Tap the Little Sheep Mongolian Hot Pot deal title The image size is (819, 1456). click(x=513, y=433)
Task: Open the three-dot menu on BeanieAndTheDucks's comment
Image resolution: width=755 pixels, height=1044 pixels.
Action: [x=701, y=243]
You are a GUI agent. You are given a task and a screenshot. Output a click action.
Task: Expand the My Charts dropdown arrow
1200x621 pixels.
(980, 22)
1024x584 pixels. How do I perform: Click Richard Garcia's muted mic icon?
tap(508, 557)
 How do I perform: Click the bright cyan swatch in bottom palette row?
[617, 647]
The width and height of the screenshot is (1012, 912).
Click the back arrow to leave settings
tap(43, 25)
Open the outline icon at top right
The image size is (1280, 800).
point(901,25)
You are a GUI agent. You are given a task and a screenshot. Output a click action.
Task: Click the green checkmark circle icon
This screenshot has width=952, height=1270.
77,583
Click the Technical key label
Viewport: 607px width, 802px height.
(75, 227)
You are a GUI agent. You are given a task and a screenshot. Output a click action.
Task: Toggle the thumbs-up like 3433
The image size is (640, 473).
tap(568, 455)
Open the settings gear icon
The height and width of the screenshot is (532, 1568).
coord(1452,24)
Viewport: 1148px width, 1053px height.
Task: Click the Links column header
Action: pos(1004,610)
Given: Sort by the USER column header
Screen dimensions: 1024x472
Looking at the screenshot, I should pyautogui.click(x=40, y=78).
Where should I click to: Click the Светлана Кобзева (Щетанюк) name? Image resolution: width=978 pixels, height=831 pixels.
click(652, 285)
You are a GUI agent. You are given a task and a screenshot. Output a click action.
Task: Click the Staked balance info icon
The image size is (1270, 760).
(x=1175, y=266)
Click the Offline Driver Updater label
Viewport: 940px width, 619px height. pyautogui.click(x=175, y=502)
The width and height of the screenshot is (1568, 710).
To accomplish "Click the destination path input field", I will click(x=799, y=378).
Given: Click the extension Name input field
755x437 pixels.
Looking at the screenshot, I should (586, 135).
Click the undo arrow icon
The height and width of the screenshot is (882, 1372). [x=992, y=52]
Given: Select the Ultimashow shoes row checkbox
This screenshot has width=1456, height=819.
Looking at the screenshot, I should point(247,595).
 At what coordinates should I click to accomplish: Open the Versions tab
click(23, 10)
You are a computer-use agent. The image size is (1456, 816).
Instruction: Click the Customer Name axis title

★ ★ ★ ★

TO DO → Repeat the listing above in full, exactly as given.

SOLVED PROBLEM →
Tap the Little Sheep Mongolian Hot Pot deal title The image size is (819, 1456). click(x=513, y=433)
Task: Open the three-dot menu on BeanieAndTheDucks's comment
Image resolution: width=755 pixels, height=1044 pixels.
Action: [x=701, y=243]
You are a GUI agent. You are given a task and a screenshot. Output a click action.
Task: Expand the My Charts dropdown arrow
1200x621 pixels.
(980, 22)
1024x584 pixels. How do I perform: Click Richard Garcia's muted mic icon?
tap(508, 557)
 How do I perform: Click the bright cyan swatch in bottom palette row?
[617, 647]
The width and height of the screenshot is (1012, 912).
Click the back arrow to leave settings
tap(43, 25)
Open the outline icon at top right
The image size is (1280, 800).
point(901,25)
You are a GUI agent. You are given a task and a screenshot. Output a click action.
Task: Click the green checkmark circle icon
This screenshot has width=952, height=1270.
77,583
Click the Technical key label
Viewport: 607px width, 802px height.
(75, 227)
You are a GUI agent. You are given a task and a screenshot. Output a click action.
Task: Toggle the thumbs-up like 3433
The image size is (640, 473).
tap(568, 455)
Open the settings gear icon
The height and width of the screenshot is (532, 1568).
coord(1452,24)
Viewport: 1148px width, 1053px height.
Task: Click the Links column header
Action: pos(1004,610)
Given: Sort by the USER column header
Screen dimensions: 1024x472
Looking at the screenshot, I should pyautogui.click(x=40, y=78).
Where should I click to: Click the Светлана Кобзева (Щетанюк) name? Image resolution: width=978 pixels, height=831 pixels.
click(652, 285)
You are a GUI agent. You are given a task and a screenshot. Output a click action.
Task: Click the Staked balance info icon
The image size is (1270, 760).
(x=1175, y=266)
Click the Offline Driver Updater label
Viewport: 940px width, 619px height. pyautogui.click(x=175, y=502)
The width and height of the screenshot is (1568, 710).
To accomplish "Click the destination path input field", I will click(x=799, y=378).
Given: Click the extension Name input field
755x437 pixels.
Looking at the screenshot, I should (586, 135).
Click the undo arrow icon
The height and width of the screenshot is (882, 1372). [x=992, y=52]
Given: Select the Ultimashow shoes row checkbox
This screenshot has width=1456, height=819.
Looking at the screenshot, I should point(247,595).
 At what coordinates should I click to accomplish: Open the Versions tab
click(23, 10)
You are a computer-use agent. The image size is (1456, 816).
Instruction: Click the Customer Name axis title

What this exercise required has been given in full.